Enlivity Corporation is developing a new platform technology for algae culture with applications in biodiesel fuel production. The MassCEC Catalyst award will permit assess to the technical and economic feasibility of a novel bioreactor design and culture process. If successful, the technology has the potential to dramatically reduce the water required for algae culture and the energy required for the downstream harvesting and dewatering, providing a process that is more easily scalable and more cost-effective than current methods.
Kenneth Y. Lee, Ph.D., PE.; Department of Civil Engineering; Western New England University - “Developing Premium Grade Pellets from Coffee Husk for Residential Heating Applications”
Our technology is a process of turning coffee husk waste into sustainable bio-pellets for home heating applications by significantly reducing the ash content of the pellets to levels superior to currently available wood pellets. The award money will help advance the technology and to develop a business model for entrepreneurial opportunities.
Malay K. Mazumder, Ph.D.; Department of Electrical and Computer Engineering; Mark N. Horenstein, Ph.D.; Department of Electrical and Computer Engineering; N. Joglekar, Ph.D.; School of Management; Boston University - “Development of Prototype Self-Cleaning Solar Panels for Commercialization”
Large-scale solar panels, installed in vast areas of land such as in Mojave Desert, where sunshine is available 12/7 almost throughout the year, can provide all the electricity we need in the US and more. These sunniest areas are also the dustiest: dust on panels can cause 20% or more loss in energy yield and revenue. The MassCEC grant will enable us to build and demonstrate prototype self-cleaning solar panels, a technology developed at BU that can keep the panels clean at a very little cost without water or manual labor, to potential investors, solar farms, and solar panel manufacturers for commercialization.
Roger Faulkner; Ballistic Breaker Corporation - “Demonstration of Ballistic Breaker™ for 1200 volt, 1200 amp service”
DC circuit breakers are critical enabling technology for DC microgrids. The Ballistic Breaker™ is very fast compared to existing mechanical DC circuit breakers, and has lower cost than power electronic breakers. The special properties offered by the Ballistic Breaker™ are highly desirable for protection of high power motor controls. Faulkner will use the MassCEC funds by working with two MA firms to finalize the design and testing of a prototype.
Deepak Dugar, Ph.D.; Visolis, Inc. - “Cost Competitive Clean Chemicals Via Synthetic Biology”
Visolis, Inc. is an industrial biotechnology company developing the next generation of biocatalysts that can convert renewable feedstocks into chemicals and fuels at a price point competitive with petroleum based processes. With support of the catalyst program, Visolis intends to conduct proof of concept studies to demonstrate commercial viability of our biocatalysts.

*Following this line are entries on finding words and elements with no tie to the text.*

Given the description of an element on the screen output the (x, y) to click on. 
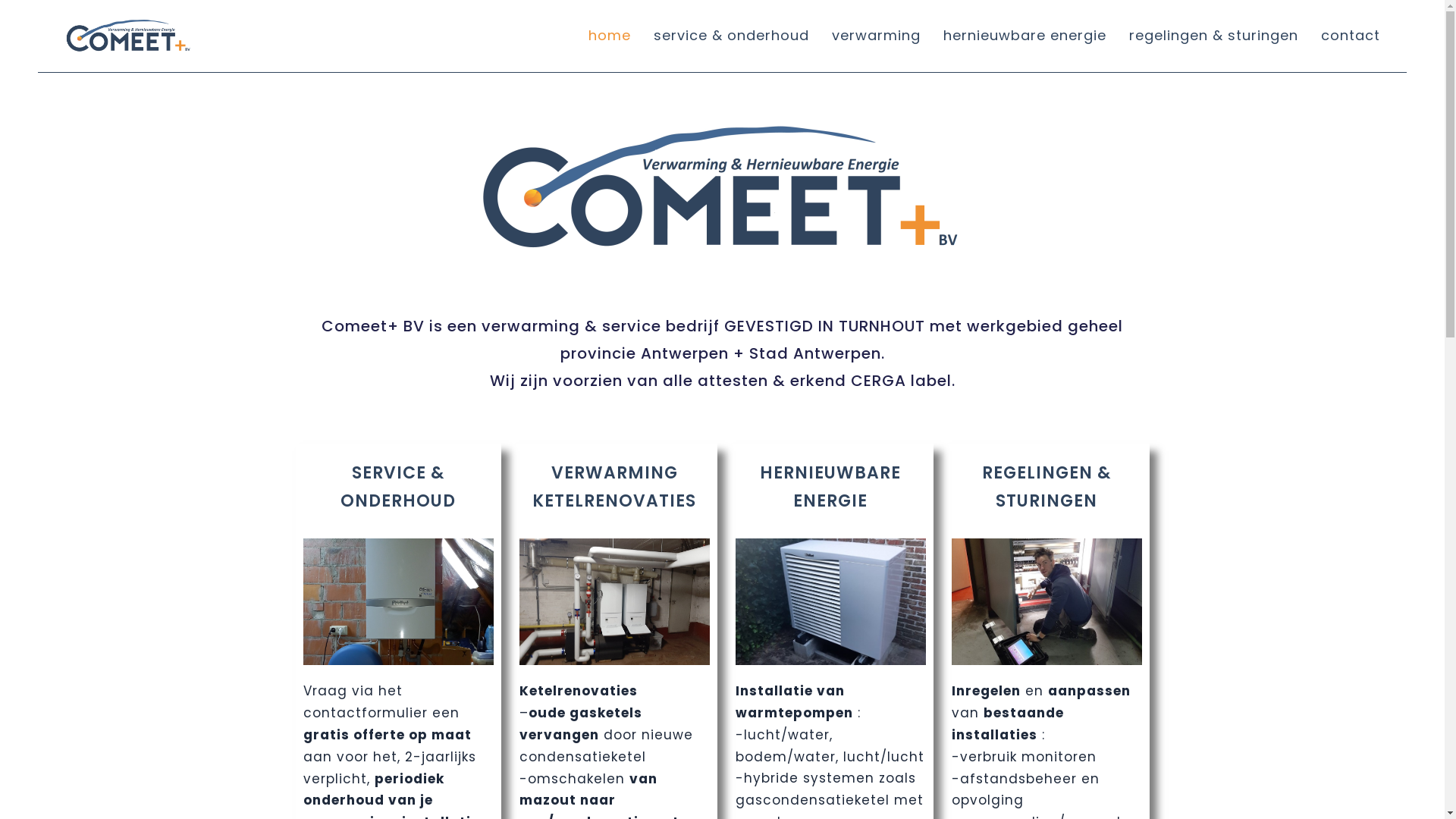
HERNIEUWBARE ENERGIE Element type: text (829, 486)
verwarming Element type: text (875, 35)
home Element type: text (609, 35)
hernieuwbare energie Element type: text (1024, 35)
service & onderhoud Element type: text (731, 35)
regelingen & sturingen Element type: text (1213, 35)
SERVICE & ONDERHOUD Element type: text (397, 486)
REGELINGEN & STURINGEN Element type: text (1046, 486)
contact Element type: text (1350, 35)
VERWARMING KETELRENOVATIES Element type: text (614, 486)
Given the description of an element on the screen output the (x, y) to click on. 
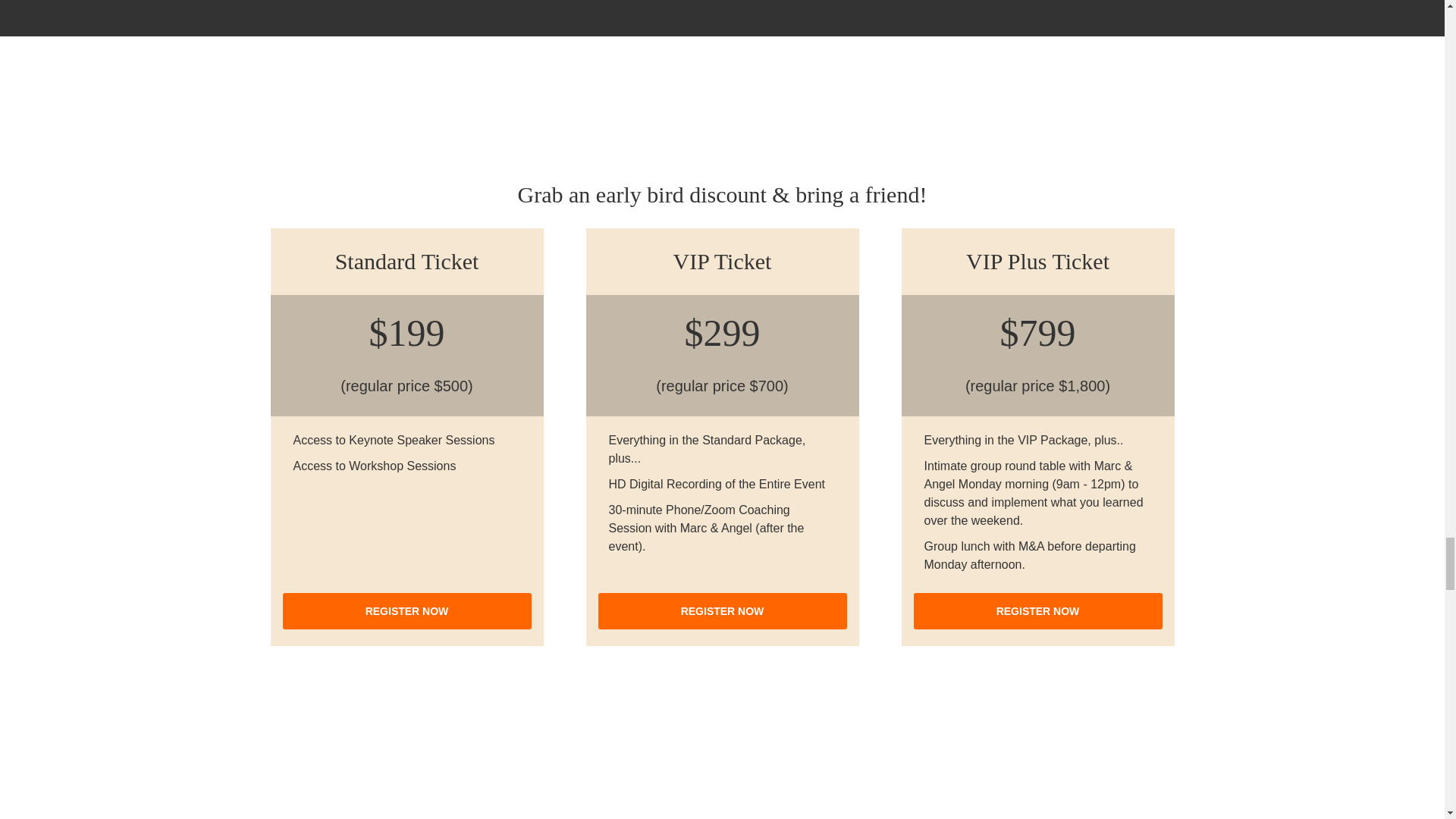
REGISTER NOW (406, 610)
REGISTER NOW (720, 610)
REGISTER NOW (1036, 610)
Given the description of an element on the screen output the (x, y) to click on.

About the Massachusetts Technology Transfer Center
The Massachusetts Technology Transfer Center (MTTC) was created in 2004 as a program in the Massachusetts Economic Stimulus Bill. Its goal is to support technology transfer activities from public and private research institutions to companies in Massachusetts. To achieve this goal, the Center works with technology transfer offices at Massachusetts research institutions; faculty, researchers, and students who have commercially promising ideas; and companies across the Commonwealth. The MTTC is based in the University of Massachusetts President’s Office. More information is available at www.MaTTCenter.org.
About the Massachusetts Clean Energy Center
Created by the Green Jobs Act of 2008, the Massachusetts Clean Energy Center (MassCEC) has as its mission to foster the growth of the Massachusetts clean energy industry by providing seed grants to companies, universities, and nonprofit organizations; funding job training and workforce development programs; and, as home of the Massachusetts Renewable Energy Trust, supporting the installation of renewable energy projects throughout the state.